While this view is leaner than what we used to offer, we decided to create as well a Welcome Tour in order to introduce users to this new interface. We will re-use this component throughout the application in the future in order to bring some additional help to the different steps of the decision-making process.

In the following sections of this article, we will cover a few jQuery plugins or pure JavaScript implementation allowing to deploy tours to web application in a quick and easy way.

Guider.js

Guider.js is the solution that we have deployed for D-Sight Web. It is flexible, easy to understand and tweak and comes with plenty of options. A live example is available on Jeff Pickhardt’s website.

Guiders.js

Joyride 2

Joyride was created by the Zurb Team who is already well known for their foundation framework. It seems however to have fewer options that Guider.js, especially in terms of positioning.

joyride 2

WEBSITE TOUR WITH JQUERY from codrops

WEBSITE TOUR WITH JQUERY differs a bit from the two previous solutions in the way it handles the navigation in the tour. In this case, there is a tour controller that will contain the commands previous / next instead of embedding them in the different tooltips. A live demo is available.

Website Tour with jQuery

pageguide.js

pageguide.js handles the tour as well in its own way. All steps of the tour appear at once but the explanations and controls are centralized in a tour controller at the bottom of the page.

Pageguide

Power Tour

Power Tour is a complete solution that comes with plenty of options to configure your tour (including automating the tour with a timer or highlighting two elements at once). A live demo is available as well.

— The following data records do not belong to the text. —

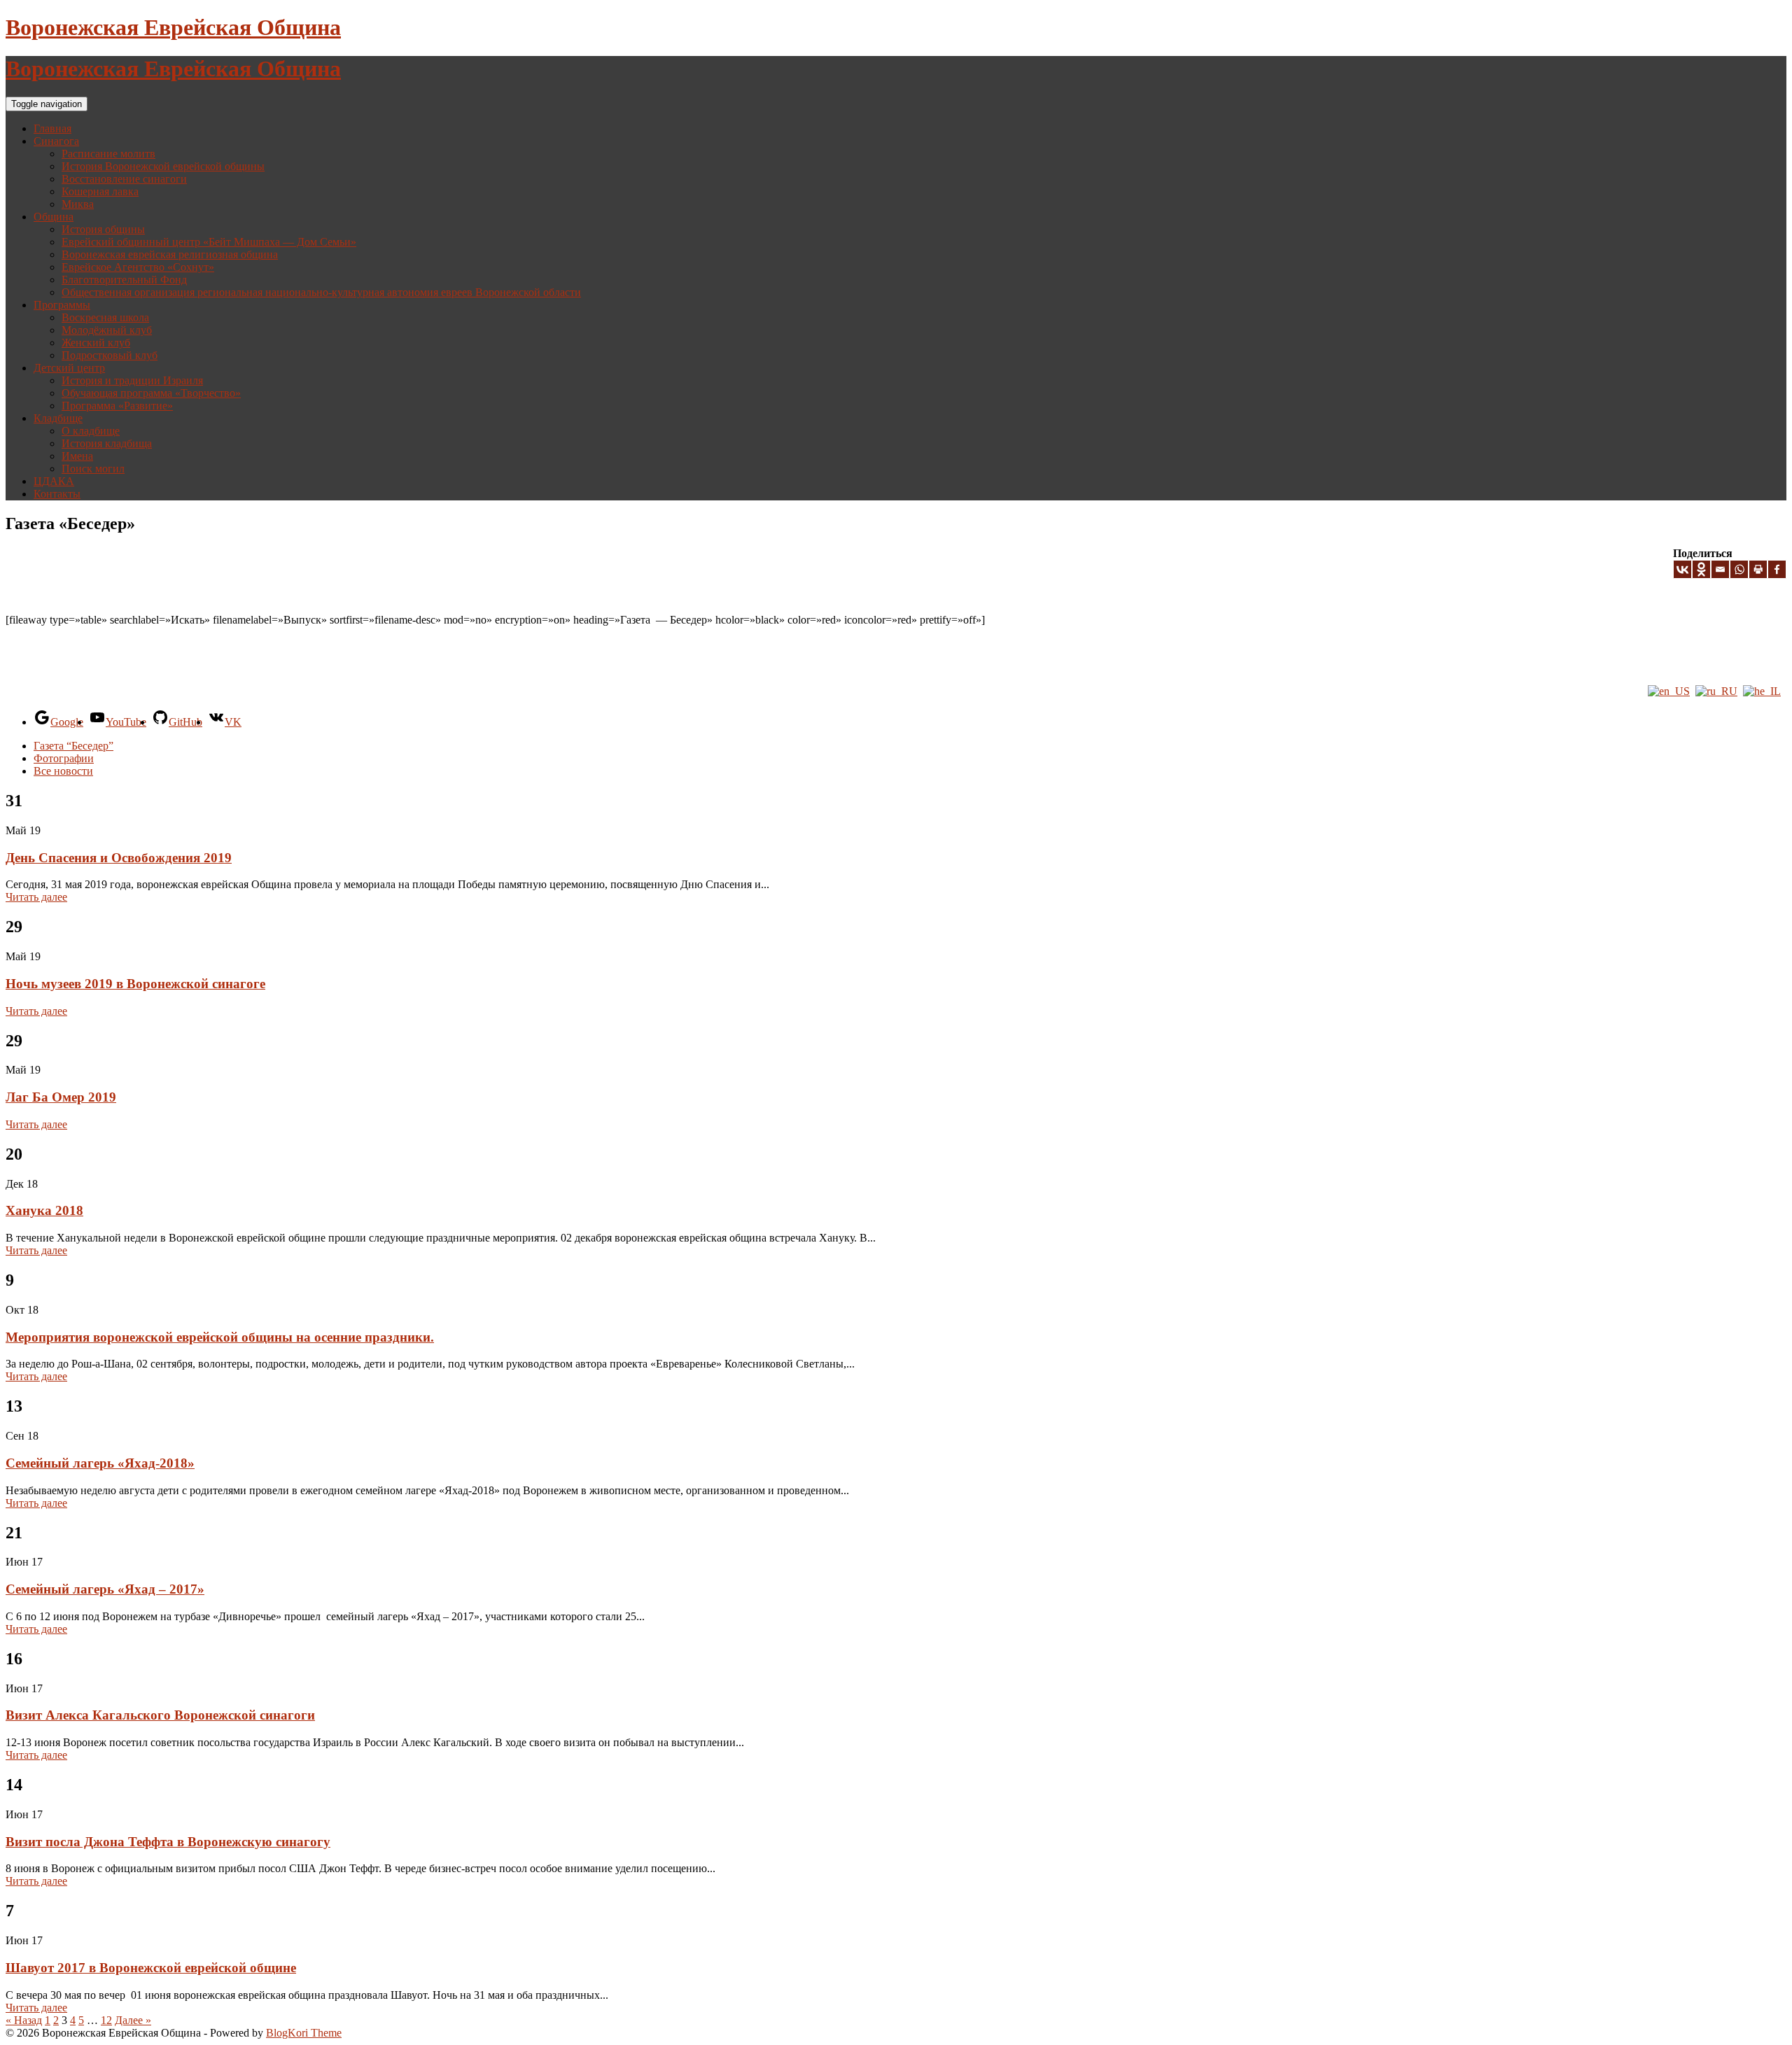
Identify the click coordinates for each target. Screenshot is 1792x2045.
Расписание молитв (108, 154)
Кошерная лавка (100, 191)
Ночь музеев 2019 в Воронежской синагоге (135, 983)
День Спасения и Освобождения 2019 (119, 857)
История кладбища (107, 443)
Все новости (63, 771)
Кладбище (58, 418)
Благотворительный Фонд (124, 280)
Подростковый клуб (110, 355)
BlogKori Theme (304, 2033)
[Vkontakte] (1682, 569)
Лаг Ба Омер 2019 (61, 1097)
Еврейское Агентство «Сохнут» (138, 267)
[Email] (1720, 569)
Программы (62, 305)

This one is not free, but at only 10 USD, this comes quite cheap for everything it has to offer.

Power Tour

jQuery Tour

jQuery Tour is mainly oriented to automatic tours with limited user interactions during it. It comes with plenty of options as well and is highly customizable. A live demo with different examples is available.

This one is not free either, but comes at only 9 USD.

jQuery Tour

Crumble

Crumble provides a quick and easy way to build tours. It does not come with as many options as the other tools presented above but that might do the trick for a quick and easy deployment. The live demo is available in the page itself and the code is on Github.

Crumble

Bootstrap Tour

Bootstrap Tour is inspired by Joyride and built on Twitter Bootstrap. Unfortunately, there is no live demo available.

Conclusion

As we have seen, there are plenty of options available to set up a tour of your web site or web application. The 8 solutions mentioned above only scratch the surface but gives a good panel of options – depending on your needs and preferences. Most of the tools are free and if not, really cheap. Finally, deploying those solutions can be done in as little as a few minutes.